Not to be a jerk, but I don't think this is actually what is happening. Aluminum oxide is one of the hardest substances known (about 9 on the Mohs scale)- few other substances are as hard or harder. Aluminum oxide will crumble when crushed by substances of comparable hardnesses- but automotive paint is nowhere near hard enough to break it down.

It's not particularly significant for modeling, but the hardness of aluminum oxide is very relevant in metalworking. It and silicon carbide are the two most common industrial abrasives. A layer of aluminum oxide is also created as a protective coating on aluminum when it is anodized.

Hemi Killer
02-21-2014, 09:37 PM
I use aluminum oxide daily to hone granite and marble, which contains quartz (very hard 7 on the mohs scale). The aluminum oxide does not break down, it's extremely hard. However when using silicone carbide sandpaper I can work a lower grit (120) until it pulverizes itself into basically a 1000-ish grit to create a polish.

I noticed that but didn't think it was a big deal in this context

CrateCruncher
02-21-2014, 11:15 PM
Not to be a jerk, but I don't think this is actually what is happening. Aluminum oxide is one of the hardest substances known (about 9 on the Mohs scale)- few other substances are as hard or harder. Aluminum oxide will crumble when crushed by substances of comparable hardnesses- but automotive paint is nowhere near hard enough to break it down.

It's not particularly significant for modeling, but the hardness of aluminum oxide is very relevant in metalworking. It and silicon carbide are the two most common industrial abrasives. A layer of aluminum oxide is also created as a protective coating on aluminum when it is anodized.

I should have explained it more precisely. The aluminum oxide are extremely fine but held together in a fragile petroleum binder. As the compound is worked the binder breaks down, not the aluminum oxide molecules.

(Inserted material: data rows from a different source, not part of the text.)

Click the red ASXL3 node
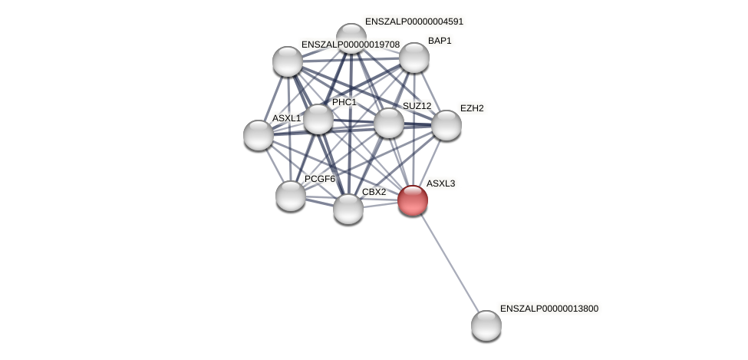412,200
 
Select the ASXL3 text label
440,183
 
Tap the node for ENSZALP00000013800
486,325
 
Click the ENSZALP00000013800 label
549,309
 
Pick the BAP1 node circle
414,58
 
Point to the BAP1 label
440,41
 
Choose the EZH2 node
446,125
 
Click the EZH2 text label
472,108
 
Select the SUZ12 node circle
388,123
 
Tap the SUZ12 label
417,106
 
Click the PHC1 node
318,119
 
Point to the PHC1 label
344,102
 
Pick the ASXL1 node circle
258,135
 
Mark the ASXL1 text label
286,118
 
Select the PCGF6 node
290,196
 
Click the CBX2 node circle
348,209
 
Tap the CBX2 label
374,192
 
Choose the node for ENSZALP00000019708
287,61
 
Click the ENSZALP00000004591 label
414,21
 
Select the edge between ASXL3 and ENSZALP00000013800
450,263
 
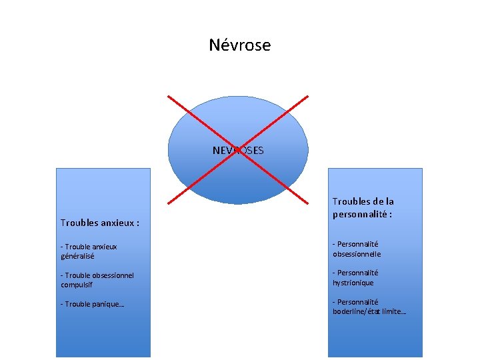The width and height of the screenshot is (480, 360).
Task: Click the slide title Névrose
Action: (x=239, y=45)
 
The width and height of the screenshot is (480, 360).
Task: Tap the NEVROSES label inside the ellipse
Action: (x=238, y=151)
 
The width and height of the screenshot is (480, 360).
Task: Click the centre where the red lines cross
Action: (x=238, y=149)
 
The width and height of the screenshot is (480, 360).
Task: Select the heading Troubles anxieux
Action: (x=99, y=223)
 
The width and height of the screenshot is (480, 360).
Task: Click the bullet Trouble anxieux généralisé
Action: (x=89, y=251)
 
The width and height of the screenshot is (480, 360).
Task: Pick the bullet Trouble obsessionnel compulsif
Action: (x=97, y=280)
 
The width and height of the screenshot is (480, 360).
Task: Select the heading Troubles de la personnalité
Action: (x=363, y=208)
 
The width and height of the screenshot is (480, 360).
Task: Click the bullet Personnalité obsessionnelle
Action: (x=357, y=249)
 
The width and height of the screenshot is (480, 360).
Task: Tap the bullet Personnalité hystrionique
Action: (x=356, y=277)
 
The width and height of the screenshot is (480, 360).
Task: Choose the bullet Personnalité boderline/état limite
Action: (x=369, y=307)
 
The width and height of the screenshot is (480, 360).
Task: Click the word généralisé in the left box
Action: (x=77, y=256)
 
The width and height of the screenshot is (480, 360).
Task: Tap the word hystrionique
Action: (x=353, y=283)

I guess it's harder to explain than I thought. Sorry about that.

Porsnatic
02-21-2014, 11:17 PM
Guys...it's between Tamiya and Finisher's...I had used both and...Finisher's for a quarter of a mile...It's a much more complete system, although I combine them for my personal use. After Tamiya 1500 or 2000 sandpaper, use the Finisher's Medium, then the Tamiya Fine Compound, The treatment wax as a final compound...and the Tamiya wax for final gloss...

klinad
02-22-2014, 02:47 PM
from my expierence, FINSHERS is more suitable for hard clear coats like 2k cear or Finishers GP1,GP2. The material is harder than TAMIYA. If you use normal clear like 1k clear, finisher's also works well but just be carefull it wont polish out the coat at edges. I would recommand you to use finisher's finish compound(the one with blue cap) instead of tamiya finish cause finisher's has wax in it making the surface more shinny.

kopek
02-22-2014, 10:20 PM
Crate Cruncher.
I know what you mean about it breaking down with use, I use a bit of spit to help in this!

There is Finesse it and Hand Glaze, a brown liquid polish from 3M, do you know which is the finer grade? Mine are also 20 years old and unreadable instructions.

Ta if you know.
JohnK

klutz_100
03-04-2014, 03:05 PM
I've used 3M Finesse-It II for 20 years which is how long a quart will probably last.

Have fun.
Based on your reco, I have just bought 1 litre of Finesse-it and 1 litre of Hand Glaze.

I guess I will either very happy for the next 20 years… or not :lol: ;)

BTW on the aluminum question. I guess you are all aware of the chrome cleaning/polishing with aluminum foil "trick"?

https://www.youtube.com/watch?v=VDo41UPfb8c

(I am NOT suggesting to polish model cars with foil though! :evillol: )

kopek
03-04-2014, 09:14 PM
I was prompted to look up Hand Glaze by the above. Apparently it is a feed/moisturiser for use on 'New Paint', sounds ideal for our situation, to be finished with Finesse It.

Recommend a test on pure white paint though. Can take on a bit of the brown pigment. Though it does polish out.